The is_hallucinated function checks whether the hallucination rate exceeds a threshold.

from cite_right import is_hallucinated

if is_hallucinated(answer, sources, threshold=0.3):
    print("Warning: Answer may contain hallucinations")

This provides the inverse perspective from is_grounded, focusing on problem content.

check_groundedness

The check_groundedness function combines alignment and metrics computation in a single call, returning the full HallucinationMetrics object.

from cite_right import check_groundedness

metrics = check_groundedness(answer, sources)
print(f"Groundedness: {metrics.groundedness_score:.1%}")
print(f"Problematic spans: {len(metrics.unsupported_spans)}")

This is useful when you need both the boolean decision and the detailed metrics for logging or analysis.

Integration Patterns

Quality Gate

Use hallucination detection as a quality gate before presenting responses to users.

def generate_with_verification(query, sources):
    answer = generate_answer(query, sources)
    metrics = check_groundedness(answer, sources)

    if metrics.groundedness_score < 0.5:
        return regenerate_with_emphasis_on_sources(query, sources)

    return answer

User Interface Indicators

Display confidence indicators in the user interface based on hallucination metrics.

def get_confidence_indicator(metrics):
    if metrics.groundedness_score > 0.8:
        return "high_confidence"
    elif metrics.groundedness_score > 0.5:
        return "moderate_confidence"
    else:
        return "low_confidence"

Logging and Monitoring

Track hallucination rates over time to identify model or prompt degradation.

import logging

def log_hallucination_metrics(query, answer, metrics):
    logging.info(
        "hallucination_check",
        extra={
            "query_hash": hash(query),
            "groundedness": metrics.groundedness_score,
            "hallucination_rate": metrics.hallucination_rate,
            "unsupported_count": metrics.num_unsupported
        }
    )

Limitations

Hallucination detection identifies answer content that lacks source support.
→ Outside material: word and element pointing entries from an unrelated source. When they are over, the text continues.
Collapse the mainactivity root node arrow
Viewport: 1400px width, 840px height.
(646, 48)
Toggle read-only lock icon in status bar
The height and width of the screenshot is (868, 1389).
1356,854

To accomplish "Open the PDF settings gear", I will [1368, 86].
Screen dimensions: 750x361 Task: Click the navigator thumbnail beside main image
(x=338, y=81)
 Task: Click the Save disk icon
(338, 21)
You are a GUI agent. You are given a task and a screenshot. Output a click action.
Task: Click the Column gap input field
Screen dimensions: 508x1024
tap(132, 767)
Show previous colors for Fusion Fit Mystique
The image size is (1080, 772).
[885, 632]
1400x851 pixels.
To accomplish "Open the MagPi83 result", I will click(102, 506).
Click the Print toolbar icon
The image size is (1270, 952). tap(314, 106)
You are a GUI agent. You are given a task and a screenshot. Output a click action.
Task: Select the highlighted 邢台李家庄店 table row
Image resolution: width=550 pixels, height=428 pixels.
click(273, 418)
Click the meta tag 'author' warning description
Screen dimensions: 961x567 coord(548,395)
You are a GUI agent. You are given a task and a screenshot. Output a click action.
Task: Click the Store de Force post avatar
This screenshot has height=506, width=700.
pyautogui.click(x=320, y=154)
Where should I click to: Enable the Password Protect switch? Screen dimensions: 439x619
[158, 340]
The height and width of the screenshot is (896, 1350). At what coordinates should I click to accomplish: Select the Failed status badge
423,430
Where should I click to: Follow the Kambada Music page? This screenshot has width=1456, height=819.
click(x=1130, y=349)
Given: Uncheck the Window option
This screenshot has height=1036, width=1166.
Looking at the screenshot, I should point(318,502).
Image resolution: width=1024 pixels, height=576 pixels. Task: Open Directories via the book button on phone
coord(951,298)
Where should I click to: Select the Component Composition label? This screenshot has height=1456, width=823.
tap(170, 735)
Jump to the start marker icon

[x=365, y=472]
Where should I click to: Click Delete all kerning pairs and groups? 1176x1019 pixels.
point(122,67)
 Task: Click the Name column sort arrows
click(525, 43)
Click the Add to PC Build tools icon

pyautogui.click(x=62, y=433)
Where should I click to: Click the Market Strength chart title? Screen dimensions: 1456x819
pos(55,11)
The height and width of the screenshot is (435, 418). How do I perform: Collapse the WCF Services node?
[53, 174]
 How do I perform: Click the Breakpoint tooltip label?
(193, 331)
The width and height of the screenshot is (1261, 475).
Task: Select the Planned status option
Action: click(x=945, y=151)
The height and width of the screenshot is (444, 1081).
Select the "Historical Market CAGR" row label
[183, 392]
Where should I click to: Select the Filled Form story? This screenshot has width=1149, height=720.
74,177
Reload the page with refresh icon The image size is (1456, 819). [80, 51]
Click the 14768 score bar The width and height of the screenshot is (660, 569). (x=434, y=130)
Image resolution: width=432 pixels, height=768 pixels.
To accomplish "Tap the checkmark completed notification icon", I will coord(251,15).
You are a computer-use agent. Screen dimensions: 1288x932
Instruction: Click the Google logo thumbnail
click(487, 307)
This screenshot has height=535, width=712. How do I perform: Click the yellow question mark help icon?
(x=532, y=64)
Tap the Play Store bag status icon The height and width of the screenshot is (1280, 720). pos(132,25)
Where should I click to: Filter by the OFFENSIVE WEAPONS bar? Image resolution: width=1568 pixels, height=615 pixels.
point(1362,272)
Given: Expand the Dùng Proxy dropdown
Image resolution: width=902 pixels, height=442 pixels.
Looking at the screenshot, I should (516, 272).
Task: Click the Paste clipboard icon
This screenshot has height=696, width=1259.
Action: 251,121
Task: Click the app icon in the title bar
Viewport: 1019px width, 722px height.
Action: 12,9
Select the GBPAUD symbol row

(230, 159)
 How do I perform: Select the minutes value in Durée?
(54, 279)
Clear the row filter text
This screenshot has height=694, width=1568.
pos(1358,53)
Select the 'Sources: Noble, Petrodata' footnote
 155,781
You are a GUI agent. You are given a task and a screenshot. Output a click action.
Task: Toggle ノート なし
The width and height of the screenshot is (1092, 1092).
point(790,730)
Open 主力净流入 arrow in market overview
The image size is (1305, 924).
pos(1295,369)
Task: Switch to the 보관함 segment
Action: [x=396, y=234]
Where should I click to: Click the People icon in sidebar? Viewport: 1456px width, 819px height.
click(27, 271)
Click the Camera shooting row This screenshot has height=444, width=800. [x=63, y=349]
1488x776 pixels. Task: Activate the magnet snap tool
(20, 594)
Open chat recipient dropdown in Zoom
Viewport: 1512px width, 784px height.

It does not verify factual accuracy beyond the provided sources. If a source document itself contains errors, the detection will still mark content derived from it as grounded.

The detection is also limited to explicit textual alignment. Logical inferences that are correct but not stated verbatim in sources will be marked as unsupported. Applications requiring inference verification need additional techniques beyond citation alignment.